__Text shown__.
Learn about the Wavefront Istio Integration.

Istio Integration

Istio is an open platform-independent service mesh that provides traffic management, policy enforcement, and telemetry collection. Istio Control Plane itself, is a modern, cloud-native application. The Istio components, such as service discovery (Pilot), configuration (Galley), and certificate generation (Citadel) were all written and deployed as separate microservices. The need for these components to communicate securely and be observable, provided opportunities for Istio to “drink its own champagne”.

Click the Setup tab for instructions on:

  • Setting up your environment to send Istio metrics to Wavefront.
  • Setting up your environment to send Istio traces to Wavefront.

This integration uses Prometheus to scrape Istio mesh metrics and federate them. It uses Wavefront Collector for Kubernetes to forward these metrics to Wavefront. This integration also installs the dashboards. Here’s a preview of the Istio Data Plane and Control Plane dashboards:

images/istio_dashboard.png

images/istio_control_plane_dashboard.png

Istio Setup

Supported Versions:

  • Istio: 1.8.0 or later.
  • Wavefront Collector for Kubernetes: v1.2.0 or later.
  • Prometheus: v2.21.0 or later

Note:

  • For the Istio version 1.7.x or earlier, see Istio Archived.

This integration uses

  • Prometheus server to scrape metrics from Istio and federate them.

  • Wavefront Collector for Kubernetes to collect the federated metrics from Prometheus server and to send metrics to Wavefront. The collector can send data to Wavefront using the proxy or direct ingestion. The instructions below assume Istio is deployed in a Kubernetes environment.

Reporting Istio Metrics to Wavefront

1. Deploy the Prometheus with Federation Configuration

Step 1. Download the Prometheus yaml with the federation.

Step 2. Deploy the Prometheus server to istio-system namesapce.

kubectl create -f prometheus.yaml

2. Update the Wavefront Collector ConfigMap

If you do not already have the Wavefront Collector for Kubernetes installed on your Kubernetes cluster, please follow these instructions to add it to your cluster either via Helm or Manual Install.

Step 1. Edit the Wavefront Collector ConfigMap at runtime, and add the following snippet under Prometheus Sources.

__Stated task__.
Answer these from the Istio integration page:
(a) Which Istio component handles certificate generation?
(b) What is the minimum supported Prometheus version?
(c) Into which namespace is the Prometheus server deployed?

__Records__.
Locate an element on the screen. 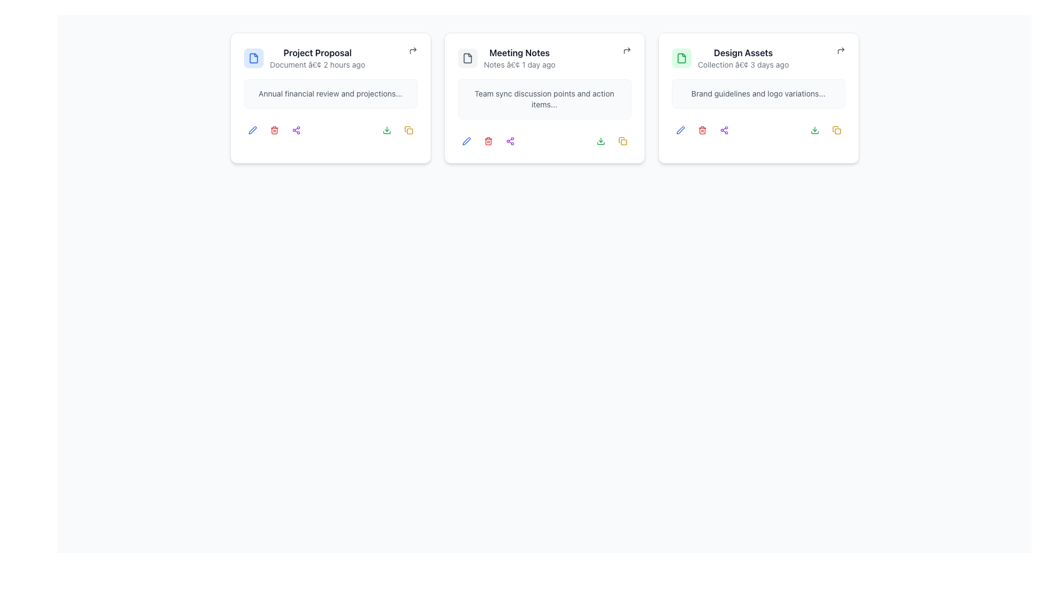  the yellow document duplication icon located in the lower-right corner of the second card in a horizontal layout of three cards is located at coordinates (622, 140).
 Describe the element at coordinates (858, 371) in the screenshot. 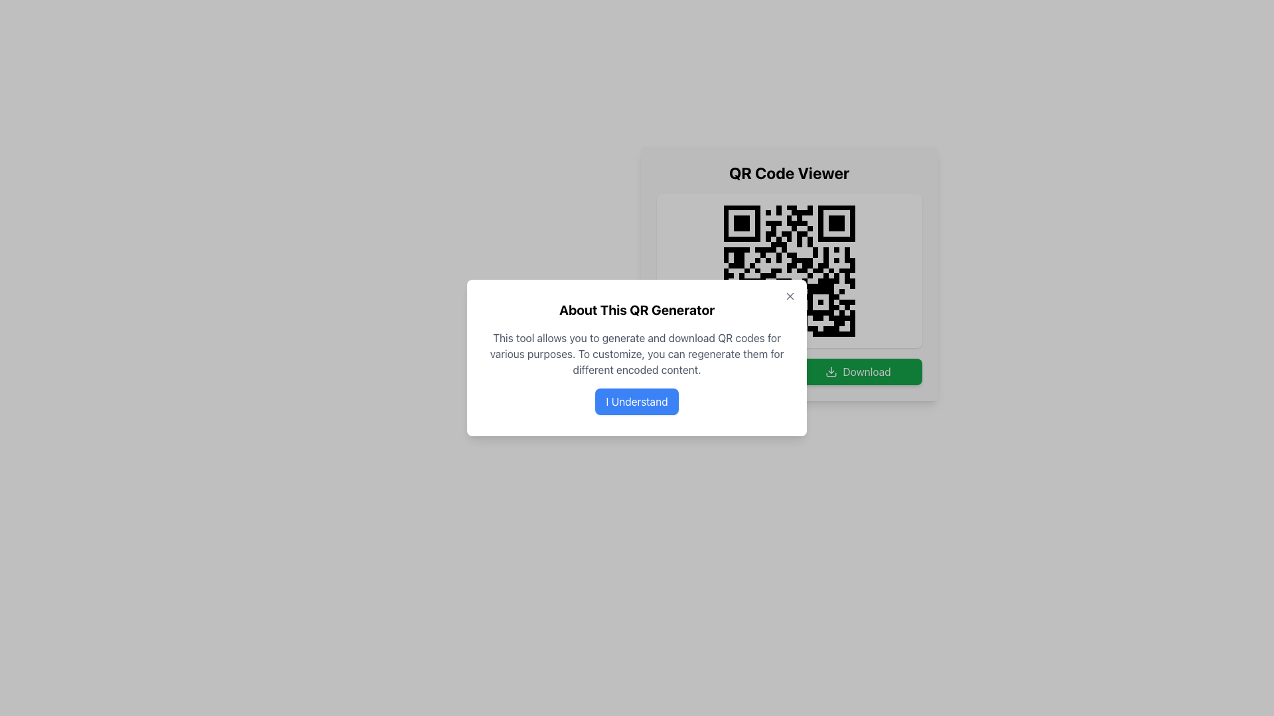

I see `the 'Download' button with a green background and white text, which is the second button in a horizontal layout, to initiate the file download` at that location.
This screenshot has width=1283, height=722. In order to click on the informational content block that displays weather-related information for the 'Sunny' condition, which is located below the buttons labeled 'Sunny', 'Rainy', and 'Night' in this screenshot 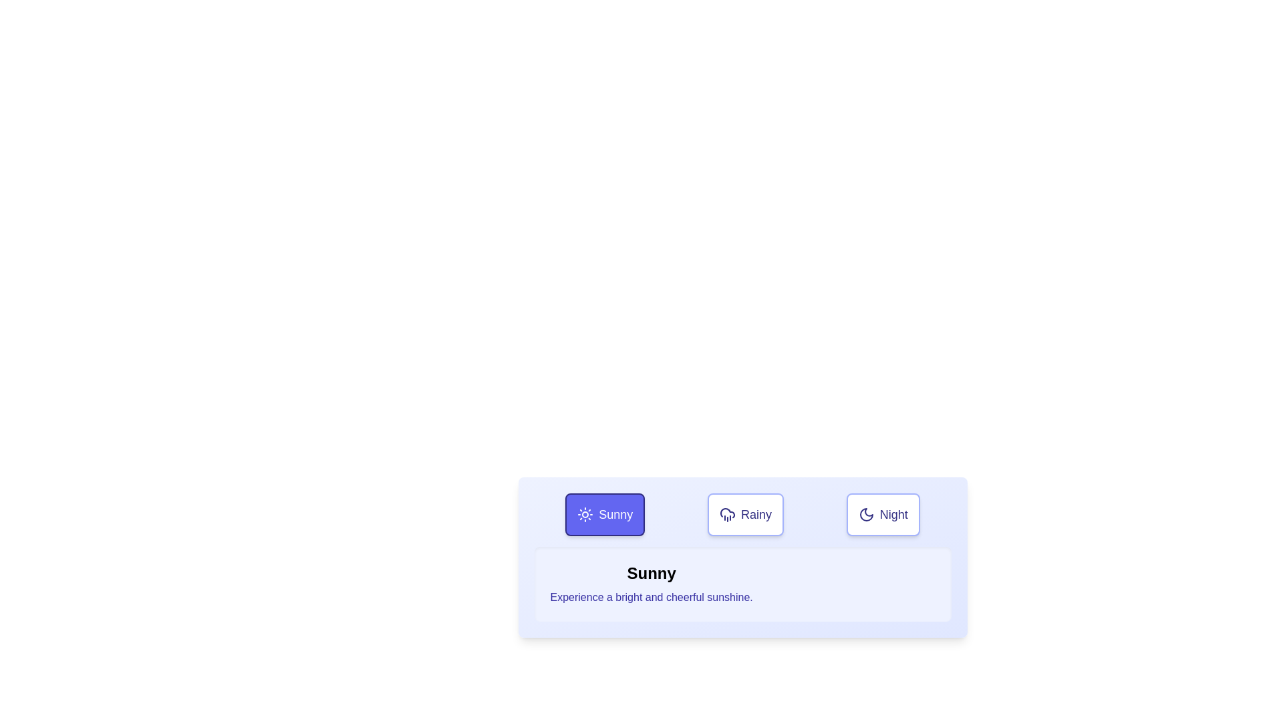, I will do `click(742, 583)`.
---
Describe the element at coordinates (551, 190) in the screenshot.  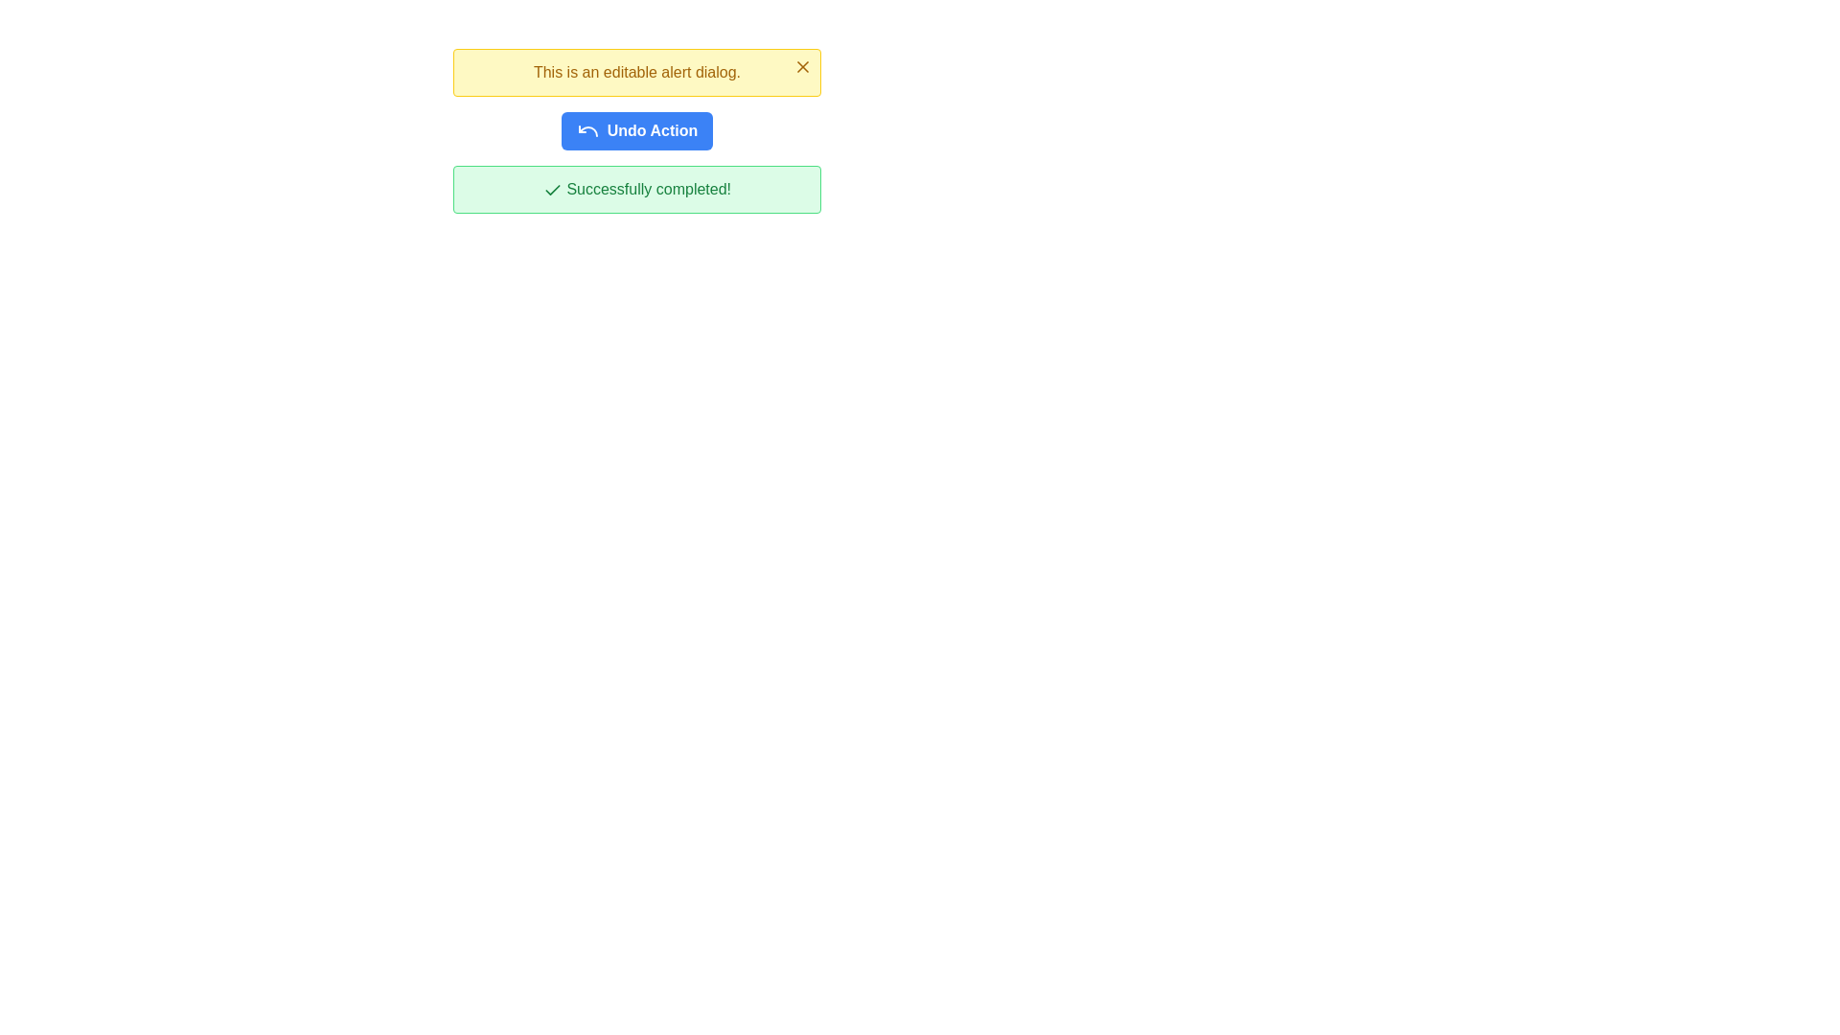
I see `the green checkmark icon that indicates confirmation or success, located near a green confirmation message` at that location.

__Solution to this problem__.
(a) Citadel
(b) v2.21.0
(c) istio-system